• **Do this**: Copy out the data below, replacing every "clicked" with "selected" and keeping everything else the same.

Extracted records
=====
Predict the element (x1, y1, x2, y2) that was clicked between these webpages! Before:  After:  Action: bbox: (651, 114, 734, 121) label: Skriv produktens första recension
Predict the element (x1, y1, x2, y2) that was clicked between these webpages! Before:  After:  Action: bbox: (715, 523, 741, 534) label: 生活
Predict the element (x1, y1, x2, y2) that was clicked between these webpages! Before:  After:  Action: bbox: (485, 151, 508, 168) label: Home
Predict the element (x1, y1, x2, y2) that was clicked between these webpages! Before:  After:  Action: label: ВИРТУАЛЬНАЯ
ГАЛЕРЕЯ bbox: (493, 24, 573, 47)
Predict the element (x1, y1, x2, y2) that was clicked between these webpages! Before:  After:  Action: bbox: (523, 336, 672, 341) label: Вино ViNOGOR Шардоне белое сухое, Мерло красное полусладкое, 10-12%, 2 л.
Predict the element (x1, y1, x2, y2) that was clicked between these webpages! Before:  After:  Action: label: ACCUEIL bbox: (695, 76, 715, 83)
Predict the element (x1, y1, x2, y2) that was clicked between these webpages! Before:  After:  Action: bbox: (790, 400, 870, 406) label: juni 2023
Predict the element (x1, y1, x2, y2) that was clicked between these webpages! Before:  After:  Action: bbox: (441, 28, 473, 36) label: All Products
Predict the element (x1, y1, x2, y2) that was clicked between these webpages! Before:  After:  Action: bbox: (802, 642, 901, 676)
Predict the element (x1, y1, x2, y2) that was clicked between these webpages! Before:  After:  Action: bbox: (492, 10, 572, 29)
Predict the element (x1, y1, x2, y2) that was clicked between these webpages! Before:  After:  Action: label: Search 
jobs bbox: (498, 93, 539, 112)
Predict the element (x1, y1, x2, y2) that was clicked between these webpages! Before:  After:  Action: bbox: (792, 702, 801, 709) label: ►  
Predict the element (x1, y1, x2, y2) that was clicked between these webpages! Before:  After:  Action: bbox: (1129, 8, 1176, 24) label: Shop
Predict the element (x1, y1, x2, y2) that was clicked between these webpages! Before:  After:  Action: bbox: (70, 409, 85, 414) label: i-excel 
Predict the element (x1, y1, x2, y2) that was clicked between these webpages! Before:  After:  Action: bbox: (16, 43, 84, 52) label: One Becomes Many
=====
• **Answer in full**:
Predict the element (x1, y1, x2, y2) that was selected between these webpages! Before:  After:  Action: bbox: (651, 114, 734, 121) label: Skriv produktens första recension
Predict the element (x1, y1, x2, y2) that was selected between these webpages! Before:  After:  Action: bbox: (715, 523, 741, 534) label: 生活
Predict the element (x1, y1, x2, y2) that was selected between these webpages! Before:  After:  Action: bbox: (485, 151, 508, 168) label: Home
Predict the element (x1, y1, x2, y2) that was selected between these webpages! Before:  After:  Action: label: ВИРТУАЛЬНАЯ
ГАЛЕРЕЯ bbox: (493, 24, 573, 47)
Predict the element (x1, y1, x2, y2) that was selected between these webpages! Before:  After:  Action: bbox: (523, 336, 672, 341) label: Вино ViNOGOR Шардоне белое сухое, Мерло красное полусладкое, 10-12%, 2 л.
Predict the element (x1, y1, x2, y2) that was selected between these webpages! Before:  After:  Action: label: ACCUEIL bbox: (695, 76, 715, 83)
Predict the element (x1, y1, x2, y2) that was selected between these webpages! Before:  After:  Action: bbox: (790, 400, 870, 406) label: juni 2023
Predict the element (x1, y1, x2, y2) that was selected between these webpages! Before:  After:  Action: bbox: (441, 28, 473, 36) label: All Products
Predict the element (x1, y1, x2, y2) that was selected between these webpages! Before:  After:  Action: bbox: (802, 642, 901, 676)
Predict the element (x1, y1, x2, y2) that was selected between these webpages! Before:  After:  Action: bbox: (492, 10, 572, 29)
Predict the element (x1, y1, x2, y2) that was selected between these webpages! Before:  After:  Action: label: Search 
jobs bbox: (498, 93, 539, 112)
Predict the element (x1, y1, x2, y2) that was selected between these webpages! Before:  After:  Action: bbox: (792, 702, 801, 709) label: ►  
Predict the element (x1, y1, x2, y2) that was selected between these webpages! Before:  After:  Action: bbox: (1129, 8, 1176, 24) label: Shop
Predict the element (x1, y1, x2, y2) that was selected between these webpages! Before:  After:  Action: bbox: (70, 409, 85, 414) label: i-excel 
Predict the element (x1, y1, x2, y2) that was selected between these webpages! Before:  After:  Action: bbox: (16, 43, 84, 52) label: One Becomes Many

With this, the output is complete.